## DIRECTIONS FOR THIS TASK
Within the records below, find each line that holds the string "Facebook", then copy it.

GIVEN RECORDS section start

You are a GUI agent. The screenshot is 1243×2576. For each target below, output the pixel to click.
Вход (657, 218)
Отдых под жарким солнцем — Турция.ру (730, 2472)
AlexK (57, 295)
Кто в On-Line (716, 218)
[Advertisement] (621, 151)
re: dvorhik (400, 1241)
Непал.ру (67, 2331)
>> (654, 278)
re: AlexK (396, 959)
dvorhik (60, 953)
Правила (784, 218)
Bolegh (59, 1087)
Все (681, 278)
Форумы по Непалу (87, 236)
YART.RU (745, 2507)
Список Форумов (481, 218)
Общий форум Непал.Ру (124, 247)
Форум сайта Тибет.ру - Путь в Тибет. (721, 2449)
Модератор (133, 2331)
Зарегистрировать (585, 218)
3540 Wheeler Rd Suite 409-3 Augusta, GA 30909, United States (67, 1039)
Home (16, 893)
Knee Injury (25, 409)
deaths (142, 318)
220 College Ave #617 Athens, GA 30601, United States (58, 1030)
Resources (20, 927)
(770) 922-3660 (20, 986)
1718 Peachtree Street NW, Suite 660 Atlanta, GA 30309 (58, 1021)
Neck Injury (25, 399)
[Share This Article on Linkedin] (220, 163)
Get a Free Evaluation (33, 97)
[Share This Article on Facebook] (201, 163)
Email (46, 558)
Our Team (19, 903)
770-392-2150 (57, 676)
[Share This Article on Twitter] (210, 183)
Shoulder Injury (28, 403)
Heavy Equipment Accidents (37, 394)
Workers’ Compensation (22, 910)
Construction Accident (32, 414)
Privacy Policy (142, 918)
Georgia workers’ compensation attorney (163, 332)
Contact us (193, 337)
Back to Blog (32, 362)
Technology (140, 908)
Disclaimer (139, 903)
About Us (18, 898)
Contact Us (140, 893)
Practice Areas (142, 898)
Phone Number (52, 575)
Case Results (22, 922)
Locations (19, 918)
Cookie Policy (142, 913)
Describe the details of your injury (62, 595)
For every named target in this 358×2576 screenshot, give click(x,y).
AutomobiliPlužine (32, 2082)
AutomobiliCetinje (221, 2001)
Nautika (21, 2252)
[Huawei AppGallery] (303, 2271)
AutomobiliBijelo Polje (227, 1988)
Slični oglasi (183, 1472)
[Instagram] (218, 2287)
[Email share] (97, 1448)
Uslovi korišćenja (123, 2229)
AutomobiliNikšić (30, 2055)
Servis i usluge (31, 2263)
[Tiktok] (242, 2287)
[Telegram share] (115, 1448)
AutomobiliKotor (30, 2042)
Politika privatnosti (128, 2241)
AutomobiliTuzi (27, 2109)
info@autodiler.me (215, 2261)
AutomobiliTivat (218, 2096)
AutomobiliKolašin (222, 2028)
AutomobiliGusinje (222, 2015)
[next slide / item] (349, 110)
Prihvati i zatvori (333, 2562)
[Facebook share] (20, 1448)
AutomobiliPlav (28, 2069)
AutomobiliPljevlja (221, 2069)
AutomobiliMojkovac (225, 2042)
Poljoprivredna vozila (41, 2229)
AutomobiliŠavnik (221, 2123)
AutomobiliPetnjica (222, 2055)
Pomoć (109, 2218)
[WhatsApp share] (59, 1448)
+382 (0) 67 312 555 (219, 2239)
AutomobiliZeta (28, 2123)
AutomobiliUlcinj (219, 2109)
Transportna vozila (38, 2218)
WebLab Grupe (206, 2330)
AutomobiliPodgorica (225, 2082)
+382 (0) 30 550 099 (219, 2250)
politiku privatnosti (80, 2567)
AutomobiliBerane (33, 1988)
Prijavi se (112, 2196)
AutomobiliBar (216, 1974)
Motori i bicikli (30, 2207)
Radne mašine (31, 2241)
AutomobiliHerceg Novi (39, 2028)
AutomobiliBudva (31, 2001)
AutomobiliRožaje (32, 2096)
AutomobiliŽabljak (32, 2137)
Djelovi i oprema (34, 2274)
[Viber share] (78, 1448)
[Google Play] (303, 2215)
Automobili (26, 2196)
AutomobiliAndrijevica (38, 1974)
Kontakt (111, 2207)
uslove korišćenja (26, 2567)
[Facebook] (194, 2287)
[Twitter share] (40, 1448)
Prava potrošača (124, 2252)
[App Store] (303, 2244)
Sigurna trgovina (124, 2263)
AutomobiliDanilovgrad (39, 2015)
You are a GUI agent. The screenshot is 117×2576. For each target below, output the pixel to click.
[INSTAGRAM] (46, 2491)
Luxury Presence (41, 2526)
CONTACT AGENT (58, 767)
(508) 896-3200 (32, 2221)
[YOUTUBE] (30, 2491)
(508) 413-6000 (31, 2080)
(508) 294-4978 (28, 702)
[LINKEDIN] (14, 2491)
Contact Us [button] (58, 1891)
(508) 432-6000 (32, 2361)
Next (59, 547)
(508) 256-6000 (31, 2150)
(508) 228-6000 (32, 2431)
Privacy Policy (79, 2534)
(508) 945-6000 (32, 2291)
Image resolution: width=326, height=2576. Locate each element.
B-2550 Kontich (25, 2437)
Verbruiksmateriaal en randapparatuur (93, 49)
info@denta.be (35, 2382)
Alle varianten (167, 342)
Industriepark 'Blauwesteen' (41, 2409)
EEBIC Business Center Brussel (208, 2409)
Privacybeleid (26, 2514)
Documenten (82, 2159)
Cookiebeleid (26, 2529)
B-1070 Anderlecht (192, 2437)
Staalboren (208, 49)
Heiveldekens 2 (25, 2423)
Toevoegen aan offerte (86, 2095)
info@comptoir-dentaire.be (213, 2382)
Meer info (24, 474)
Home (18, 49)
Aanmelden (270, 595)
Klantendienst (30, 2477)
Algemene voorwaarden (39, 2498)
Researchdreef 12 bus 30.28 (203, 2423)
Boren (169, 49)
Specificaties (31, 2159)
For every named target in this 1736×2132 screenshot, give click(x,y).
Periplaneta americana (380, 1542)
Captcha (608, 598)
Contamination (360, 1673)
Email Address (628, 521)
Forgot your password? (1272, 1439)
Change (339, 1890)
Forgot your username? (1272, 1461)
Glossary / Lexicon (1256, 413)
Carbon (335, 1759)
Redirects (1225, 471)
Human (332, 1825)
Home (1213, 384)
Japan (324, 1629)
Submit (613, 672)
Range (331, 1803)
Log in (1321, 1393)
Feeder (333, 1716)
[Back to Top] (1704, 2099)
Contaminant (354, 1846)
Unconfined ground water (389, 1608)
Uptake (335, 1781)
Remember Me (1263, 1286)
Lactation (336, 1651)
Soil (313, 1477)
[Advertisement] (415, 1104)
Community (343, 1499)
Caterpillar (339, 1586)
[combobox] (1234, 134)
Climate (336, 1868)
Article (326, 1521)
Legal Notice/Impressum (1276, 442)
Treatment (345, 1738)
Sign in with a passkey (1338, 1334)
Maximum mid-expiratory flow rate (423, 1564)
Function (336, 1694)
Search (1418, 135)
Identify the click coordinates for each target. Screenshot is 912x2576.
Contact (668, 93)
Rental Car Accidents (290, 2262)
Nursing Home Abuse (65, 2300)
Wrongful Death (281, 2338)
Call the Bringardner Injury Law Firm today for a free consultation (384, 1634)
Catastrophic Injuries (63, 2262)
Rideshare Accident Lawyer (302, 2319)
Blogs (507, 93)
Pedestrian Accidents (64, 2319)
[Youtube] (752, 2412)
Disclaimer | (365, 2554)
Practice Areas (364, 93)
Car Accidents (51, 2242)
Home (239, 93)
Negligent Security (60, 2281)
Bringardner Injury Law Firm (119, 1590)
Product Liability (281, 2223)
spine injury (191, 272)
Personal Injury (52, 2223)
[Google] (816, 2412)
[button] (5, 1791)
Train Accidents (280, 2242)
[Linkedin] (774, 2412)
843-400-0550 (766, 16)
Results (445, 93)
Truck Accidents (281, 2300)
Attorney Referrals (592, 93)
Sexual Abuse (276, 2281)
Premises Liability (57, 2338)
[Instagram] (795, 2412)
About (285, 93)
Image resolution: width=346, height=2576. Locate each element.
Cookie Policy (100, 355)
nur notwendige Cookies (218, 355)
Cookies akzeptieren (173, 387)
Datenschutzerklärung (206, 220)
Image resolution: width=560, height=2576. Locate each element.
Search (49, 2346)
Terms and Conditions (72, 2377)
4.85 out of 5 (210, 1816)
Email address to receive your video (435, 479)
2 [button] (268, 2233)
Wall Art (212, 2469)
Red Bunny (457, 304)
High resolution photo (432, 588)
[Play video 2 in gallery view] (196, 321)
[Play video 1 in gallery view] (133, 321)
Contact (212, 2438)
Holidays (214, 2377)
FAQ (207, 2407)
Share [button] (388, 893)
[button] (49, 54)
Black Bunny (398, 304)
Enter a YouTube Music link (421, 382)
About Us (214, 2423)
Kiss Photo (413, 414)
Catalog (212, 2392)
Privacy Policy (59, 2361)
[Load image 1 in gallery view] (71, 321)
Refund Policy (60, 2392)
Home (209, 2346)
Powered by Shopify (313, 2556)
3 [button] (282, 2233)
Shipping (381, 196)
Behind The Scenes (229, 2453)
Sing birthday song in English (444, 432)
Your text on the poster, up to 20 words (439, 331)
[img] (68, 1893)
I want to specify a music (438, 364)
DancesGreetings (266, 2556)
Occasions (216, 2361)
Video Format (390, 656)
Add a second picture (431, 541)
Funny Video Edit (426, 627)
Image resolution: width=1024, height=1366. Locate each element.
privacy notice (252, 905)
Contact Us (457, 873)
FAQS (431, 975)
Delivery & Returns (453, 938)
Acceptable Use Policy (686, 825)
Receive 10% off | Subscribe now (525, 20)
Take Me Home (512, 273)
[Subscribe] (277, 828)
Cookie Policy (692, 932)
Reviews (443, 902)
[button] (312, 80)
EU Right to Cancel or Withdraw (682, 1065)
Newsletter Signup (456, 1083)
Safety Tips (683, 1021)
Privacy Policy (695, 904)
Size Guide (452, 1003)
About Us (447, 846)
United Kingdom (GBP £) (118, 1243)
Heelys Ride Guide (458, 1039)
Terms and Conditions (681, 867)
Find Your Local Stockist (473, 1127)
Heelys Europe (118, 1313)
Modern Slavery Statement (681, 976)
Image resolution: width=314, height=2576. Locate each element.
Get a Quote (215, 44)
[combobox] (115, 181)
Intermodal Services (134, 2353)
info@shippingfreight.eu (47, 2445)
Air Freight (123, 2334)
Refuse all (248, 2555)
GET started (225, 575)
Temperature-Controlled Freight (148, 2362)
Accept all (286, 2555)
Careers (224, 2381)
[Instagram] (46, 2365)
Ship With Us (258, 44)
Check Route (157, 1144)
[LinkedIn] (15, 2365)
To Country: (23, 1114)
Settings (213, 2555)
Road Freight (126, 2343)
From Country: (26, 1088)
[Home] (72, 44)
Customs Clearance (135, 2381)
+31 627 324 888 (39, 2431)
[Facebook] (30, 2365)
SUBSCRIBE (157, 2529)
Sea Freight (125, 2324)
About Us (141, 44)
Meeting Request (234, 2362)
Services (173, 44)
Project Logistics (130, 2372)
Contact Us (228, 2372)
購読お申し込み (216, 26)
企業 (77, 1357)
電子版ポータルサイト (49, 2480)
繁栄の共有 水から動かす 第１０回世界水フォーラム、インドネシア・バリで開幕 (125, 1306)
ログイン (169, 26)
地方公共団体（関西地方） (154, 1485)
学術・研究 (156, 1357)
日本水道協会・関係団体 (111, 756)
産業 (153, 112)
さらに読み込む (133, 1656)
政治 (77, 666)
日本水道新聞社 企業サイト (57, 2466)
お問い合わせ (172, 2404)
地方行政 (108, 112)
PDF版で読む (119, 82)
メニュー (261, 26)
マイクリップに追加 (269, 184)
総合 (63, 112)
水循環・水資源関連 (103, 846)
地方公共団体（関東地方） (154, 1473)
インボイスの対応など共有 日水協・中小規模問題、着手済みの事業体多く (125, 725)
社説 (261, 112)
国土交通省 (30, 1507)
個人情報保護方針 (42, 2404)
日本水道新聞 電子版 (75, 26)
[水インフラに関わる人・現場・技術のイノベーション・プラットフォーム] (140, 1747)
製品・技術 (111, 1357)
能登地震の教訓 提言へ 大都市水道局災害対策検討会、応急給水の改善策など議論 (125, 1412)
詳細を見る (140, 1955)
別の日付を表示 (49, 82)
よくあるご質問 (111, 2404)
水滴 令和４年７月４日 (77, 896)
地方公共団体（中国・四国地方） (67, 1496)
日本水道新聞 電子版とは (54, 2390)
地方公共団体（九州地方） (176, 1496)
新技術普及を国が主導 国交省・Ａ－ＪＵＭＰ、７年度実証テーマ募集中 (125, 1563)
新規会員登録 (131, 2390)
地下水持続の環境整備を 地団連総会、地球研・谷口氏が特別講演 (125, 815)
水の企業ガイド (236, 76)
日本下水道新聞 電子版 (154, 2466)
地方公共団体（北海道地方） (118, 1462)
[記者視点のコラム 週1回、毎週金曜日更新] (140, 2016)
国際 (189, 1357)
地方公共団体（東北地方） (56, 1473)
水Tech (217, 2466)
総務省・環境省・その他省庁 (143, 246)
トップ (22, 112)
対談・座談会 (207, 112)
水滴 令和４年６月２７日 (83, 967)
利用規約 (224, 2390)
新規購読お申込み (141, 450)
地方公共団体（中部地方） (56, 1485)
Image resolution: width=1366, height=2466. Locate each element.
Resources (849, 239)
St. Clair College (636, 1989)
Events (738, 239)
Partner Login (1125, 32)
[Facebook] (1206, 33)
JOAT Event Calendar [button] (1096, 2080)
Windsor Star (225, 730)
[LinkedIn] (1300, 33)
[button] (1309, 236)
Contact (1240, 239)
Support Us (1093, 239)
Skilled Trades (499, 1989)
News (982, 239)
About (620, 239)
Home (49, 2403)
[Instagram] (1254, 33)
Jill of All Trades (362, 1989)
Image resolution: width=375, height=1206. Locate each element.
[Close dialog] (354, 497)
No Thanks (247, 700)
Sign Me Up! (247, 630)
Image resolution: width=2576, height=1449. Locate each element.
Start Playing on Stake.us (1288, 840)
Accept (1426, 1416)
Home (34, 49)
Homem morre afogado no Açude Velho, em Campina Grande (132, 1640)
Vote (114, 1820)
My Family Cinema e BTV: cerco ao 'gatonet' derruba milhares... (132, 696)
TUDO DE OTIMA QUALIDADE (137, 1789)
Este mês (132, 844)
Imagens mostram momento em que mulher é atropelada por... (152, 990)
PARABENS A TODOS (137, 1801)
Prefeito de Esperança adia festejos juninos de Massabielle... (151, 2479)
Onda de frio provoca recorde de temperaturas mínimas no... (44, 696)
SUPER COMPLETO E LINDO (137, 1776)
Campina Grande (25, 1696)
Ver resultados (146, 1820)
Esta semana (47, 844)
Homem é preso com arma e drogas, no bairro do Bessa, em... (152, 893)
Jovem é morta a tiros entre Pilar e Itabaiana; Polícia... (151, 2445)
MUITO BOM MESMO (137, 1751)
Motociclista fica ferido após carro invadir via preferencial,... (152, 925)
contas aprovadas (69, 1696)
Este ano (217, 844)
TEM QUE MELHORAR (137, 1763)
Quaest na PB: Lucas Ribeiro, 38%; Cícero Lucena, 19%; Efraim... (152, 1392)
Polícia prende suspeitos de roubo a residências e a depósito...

GIVEN RECORDS section end

## RESPONSE
[Share This Article on Facebook] (201, 163)
[Facebook share] (20, 1448)
[Facebook] (194, 2287)
[Facebook] (30, 2365)
[Facebook] (1206, 33)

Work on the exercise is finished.